Each line from the top of the listing through the one holding "Viewport: 1409px width, 840px height." should be restated word for word, with nothing added and no pictures.
*** Begin section ***
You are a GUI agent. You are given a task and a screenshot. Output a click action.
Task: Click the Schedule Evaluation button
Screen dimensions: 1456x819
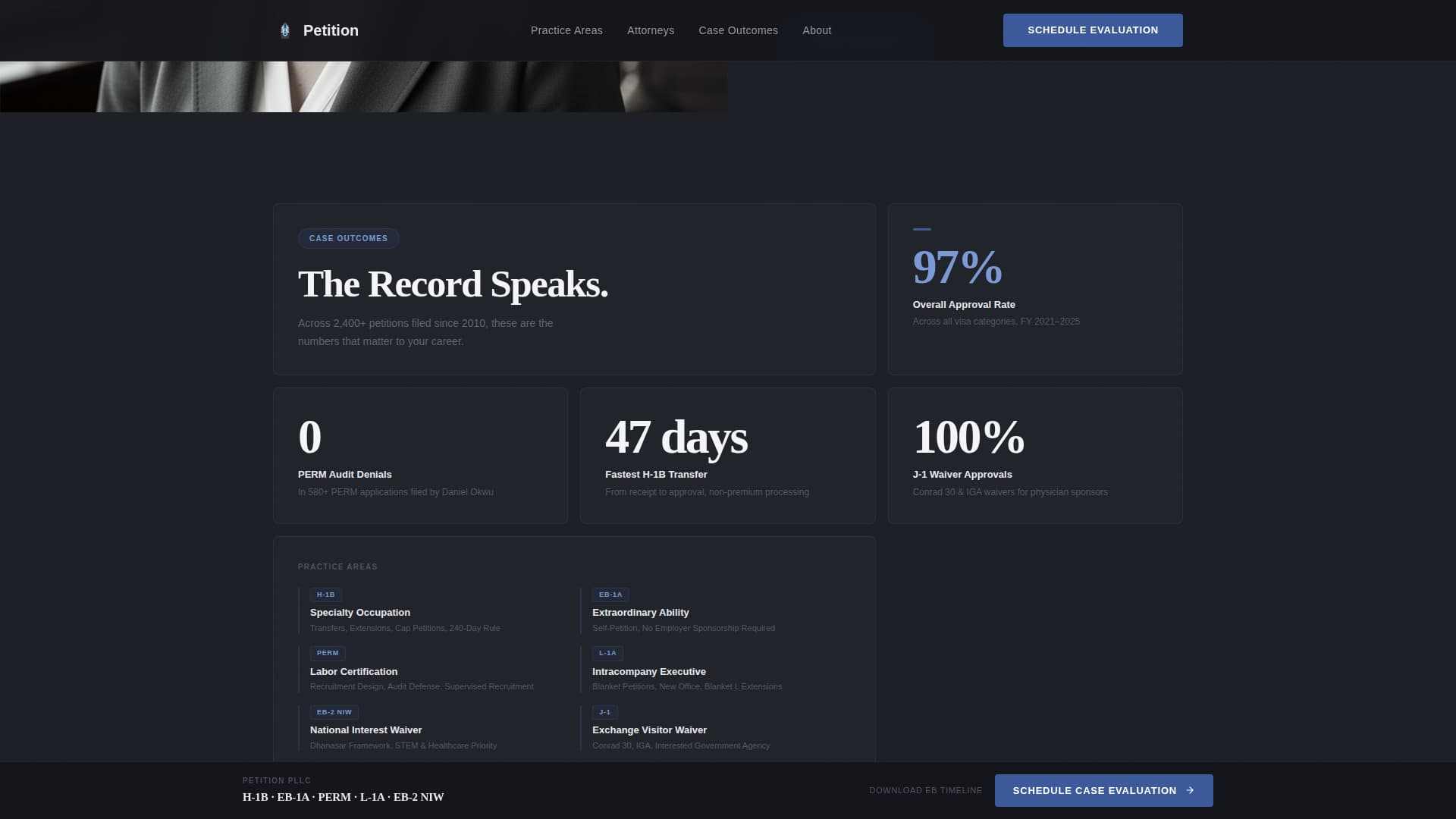pyautogui.click(x=1093, y=30)
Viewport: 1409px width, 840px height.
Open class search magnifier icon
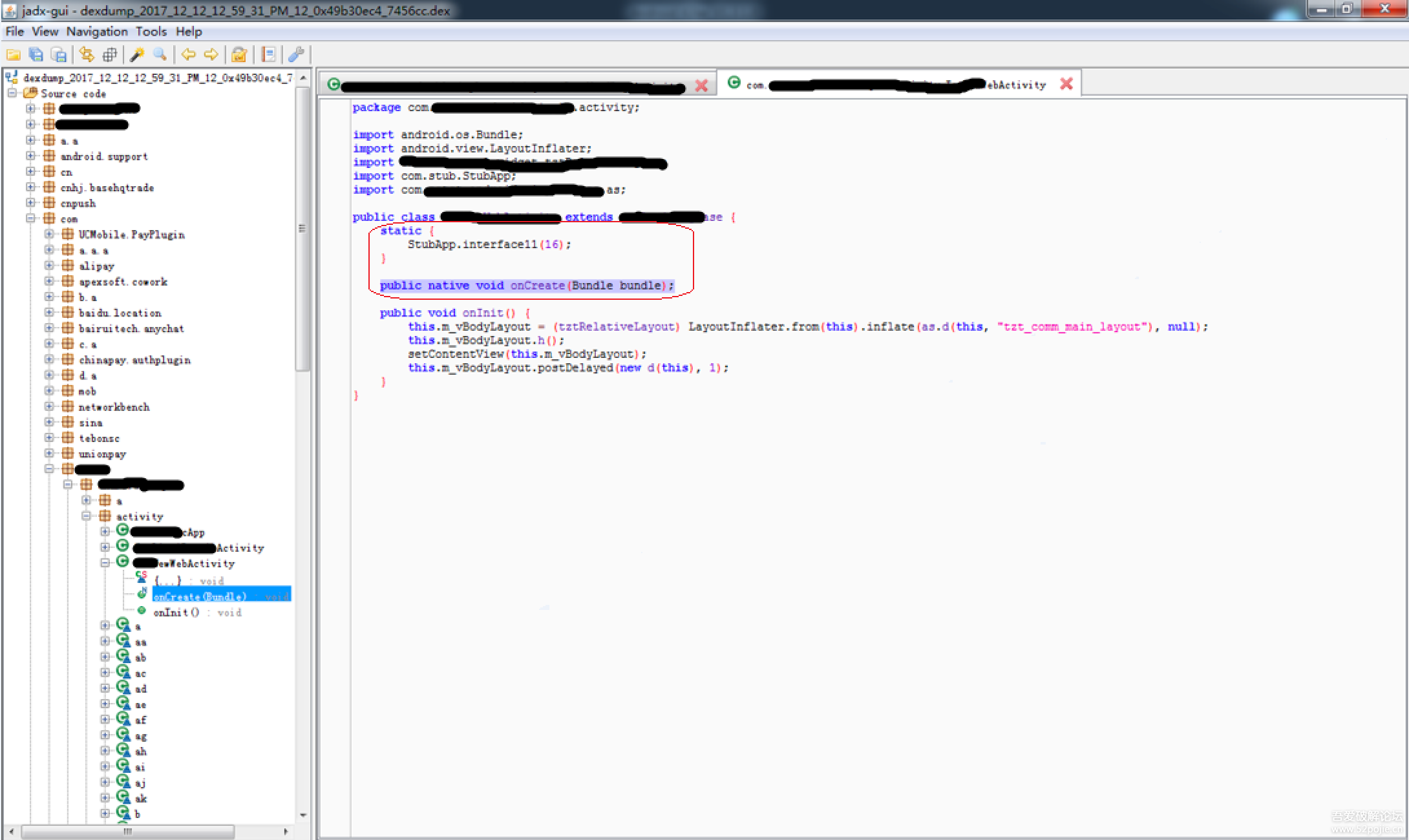pos(160,55)
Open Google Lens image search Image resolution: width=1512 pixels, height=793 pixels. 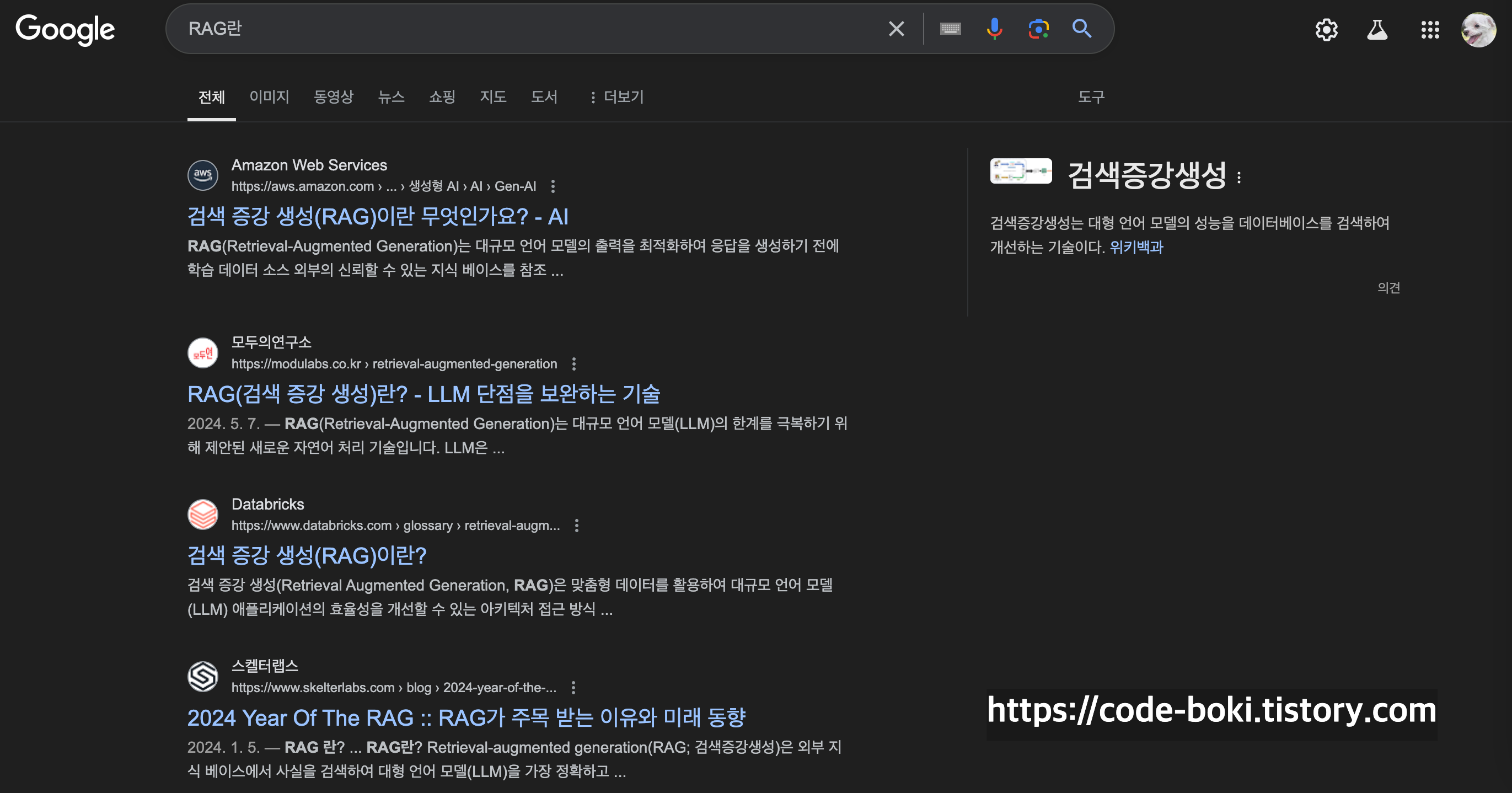coord(1038,29)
*** End section ***
__Task result__:
You are a GUI agent. You are given a task and a screenshot. Output a click action.
Task: Click the Schedule Evaluation button
Screen dimensions: 1456x819
pyautogui.click(x=1093, y=30)
Viewport: 1409px width, 840px height.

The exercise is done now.